Friends of Patrick Eagan Park


Letters to the Editor


Eagan This Week
Saturday, October 27, 2001


Eagan Sun-Current
Wednesday, October 31, 2001




Neighbors Will Envy Eagan's Park in Future


To the editor:

I can't help but feel mystified by a need to "save Patrick Eagan Park." Years ago, this land was saved as a nature preserve, and now we need to save it again?

I can't help but feel this is some wickedly crass joke being perpetrated on the residents of Eagan by the mayor and some members of City Council. In case they happen to be reading this, it has never been acceptable to destroy a nature preserve and turn it into a golf course. Never. I would be surprised if it has happened anywhere in the country more than a few tragic times.

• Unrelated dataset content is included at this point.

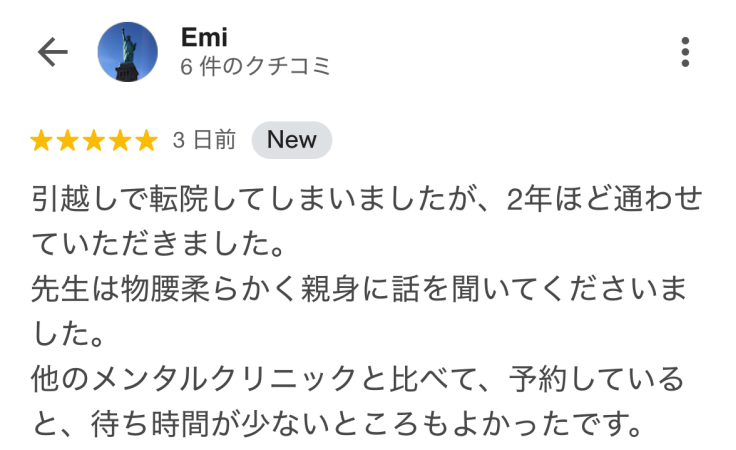
Task: Open reviewer name Emi
Action: click(x=204, y=37)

One of the reasons that it offends me so very much is that it is a big take-away of every resident's rights. As the park stands at this moment, anyone can use it and come away with whatever experience they choose. Regardless of whether or not you even like a nature park, you at least have the right to go there. Destroy it and create a golf course, and you have to play golf to enjoy it.

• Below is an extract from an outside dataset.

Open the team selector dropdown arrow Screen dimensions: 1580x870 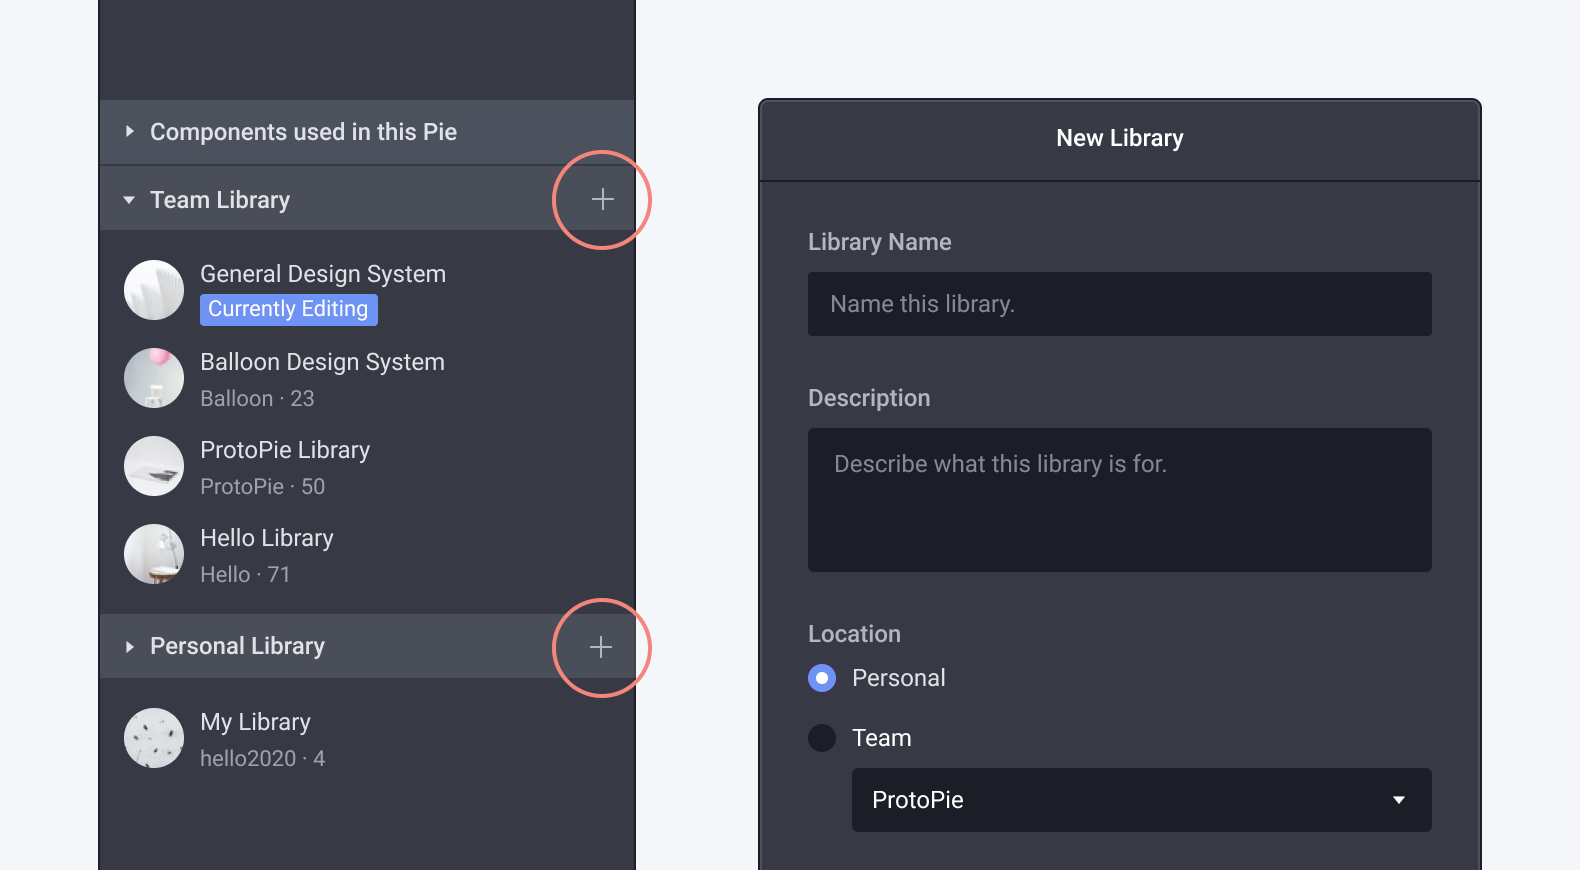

Since when do the rights of people who enjoy golf supercede those of the rest of us? And by what authority do the mayor or City Council think they have a right to change this?

When Eagan parks were being planned 30 years ago, diversity of usage was a key element to the plan. Patrick Eagan Park is our only nature preserve. If it's destroyed by turning the land into a golf course, there is no other property in the city to create another nature park. This is it.

Fifty years from now, in a far more urbanized landscape, this gem of natural habitat will be the envy of neighboring cities, and the history of city government admired for the foresight it took to preserve it. A new golf course will be just another golf course. They're everywhere. Places like this are disappearing all too frequently.

Demand that Patrick Eagan Park be left alone.